> [Exercise]
Please reproduce the entries in full. Keep every character the same.

--- START ---

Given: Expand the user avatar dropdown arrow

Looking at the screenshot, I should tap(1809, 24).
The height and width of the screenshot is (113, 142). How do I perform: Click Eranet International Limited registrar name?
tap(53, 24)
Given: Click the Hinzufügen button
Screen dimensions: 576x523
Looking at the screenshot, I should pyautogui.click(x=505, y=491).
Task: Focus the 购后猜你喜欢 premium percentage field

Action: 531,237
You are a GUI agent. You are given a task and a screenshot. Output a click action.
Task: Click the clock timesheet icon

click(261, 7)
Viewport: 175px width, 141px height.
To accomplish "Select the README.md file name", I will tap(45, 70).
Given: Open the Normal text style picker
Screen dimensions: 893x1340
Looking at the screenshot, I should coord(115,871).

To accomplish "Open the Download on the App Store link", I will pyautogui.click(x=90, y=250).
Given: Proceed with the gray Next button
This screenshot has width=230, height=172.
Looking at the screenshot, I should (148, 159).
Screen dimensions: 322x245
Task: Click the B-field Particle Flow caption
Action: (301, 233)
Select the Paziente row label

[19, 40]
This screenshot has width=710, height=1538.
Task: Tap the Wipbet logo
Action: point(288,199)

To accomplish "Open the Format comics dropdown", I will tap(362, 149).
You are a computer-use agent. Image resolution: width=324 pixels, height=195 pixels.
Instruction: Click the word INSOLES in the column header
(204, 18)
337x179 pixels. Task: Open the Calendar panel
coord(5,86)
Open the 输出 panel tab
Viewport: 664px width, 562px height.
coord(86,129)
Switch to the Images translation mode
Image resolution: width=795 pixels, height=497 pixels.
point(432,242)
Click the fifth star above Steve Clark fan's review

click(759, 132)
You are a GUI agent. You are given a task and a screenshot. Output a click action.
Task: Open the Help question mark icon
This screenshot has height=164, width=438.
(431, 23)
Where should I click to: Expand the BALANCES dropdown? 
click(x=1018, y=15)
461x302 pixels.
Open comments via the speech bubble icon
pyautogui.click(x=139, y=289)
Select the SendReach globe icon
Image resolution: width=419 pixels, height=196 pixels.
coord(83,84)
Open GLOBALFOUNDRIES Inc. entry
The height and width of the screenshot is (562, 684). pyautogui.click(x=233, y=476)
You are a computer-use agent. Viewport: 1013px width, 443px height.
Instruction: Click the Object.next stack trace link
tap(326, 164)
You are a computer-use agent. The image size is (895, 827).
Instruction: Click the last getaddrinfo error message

--- END ---

> [Answer]
Given: Expand the user avatar dropdown arrow

Looking at the screenshot, I should tap(1809, 24).
The height and width of the screenshot is (113, 142). How do I perform: Click Eranet International Limited registrar name?
tap(53, 24)
Given: Click the Hinzufügen button
Screen dimensions: 576x523
Looking at the screenshot, I should pyautogui.click(x=505, y=491).
Task: Focus the 购后猜你喜欢 premium percentage field

Action: 531,237
You are a GUI agent. You are given a task and a screenshot. Output a click action.
Task: Click the clock timesheet icon

click(261, 7)
Viewport: 175px width, 141px height.
To accomplish "Select the README.md file name", I will tap(45, 70).
Given: Open the Normal text style picker
Screen dimensions: 893x1340
Looking at the screenshot, I should coord(115,871).

To accomplish "Open the Download on the App Store link", I will pyautogui.click(x=90, y=250).
Given: Proceed with the gray Next button
This screenshot has width=230, height=172.
Looking at the screenshot, I should (148, 159).
Screen dimensions: 322x245
Task: Click the B-field Particle Flow caption
Action: (301, 233)
Select the Paziente row label

[19, 40]
This screenshot has width=710, height=1538.
Task: Tap the Wipbet logo
Action: point(288,199)

To accomplish "Open the Format comics dropdown", I will tap(362, 149).
You are a computer-use agent. Image resolution: width=324 pixels, height=195 pixels.
Instruction: Click the word INSOLES in the column header
(204, 18)
337x179 pixels. Task: Open the Calendar panel
coord(5,86)
Open the 输出 panel tab
Viewport: 664px width, 562px height.
coord(86,129)
Switch to the Images translation mode
Image resolution: width=795 pixels, height=497 pixels.
point(432,242)
Click the fifth star above Steve Clark fan's review

click(759, 132)
You are a GUI agent. You are given a task and a screenshot. Output a click action.
Task: Open the Help question mark icon
This screenshot has height=164, width=438.
(431, 23)
Where should I click to: Expand the BALANCES dropdown? 
click(x=1018, y=15)
461x302 pixels.
Open comments via the speech bubble icon
pyautogui.click(x=139, y=289)
Select the SendReach globe icon
Image resolution: width=419 pixels, height=196 pixels.
coord(83,84)
Open GLOBALFOUNDRIES Inc. entry
The height and width of the screenshot is (562, 684). pyautogui.click(x=233, y=476)
You are a computer-use agent. Viewport: 1013px width, 443px height.
Instruction: Click the Object.next stack trace link
tap(326, 164)
You are a computer-use agent. The image size is (895, 827).
Instruction: Click the last getaddrinfo error message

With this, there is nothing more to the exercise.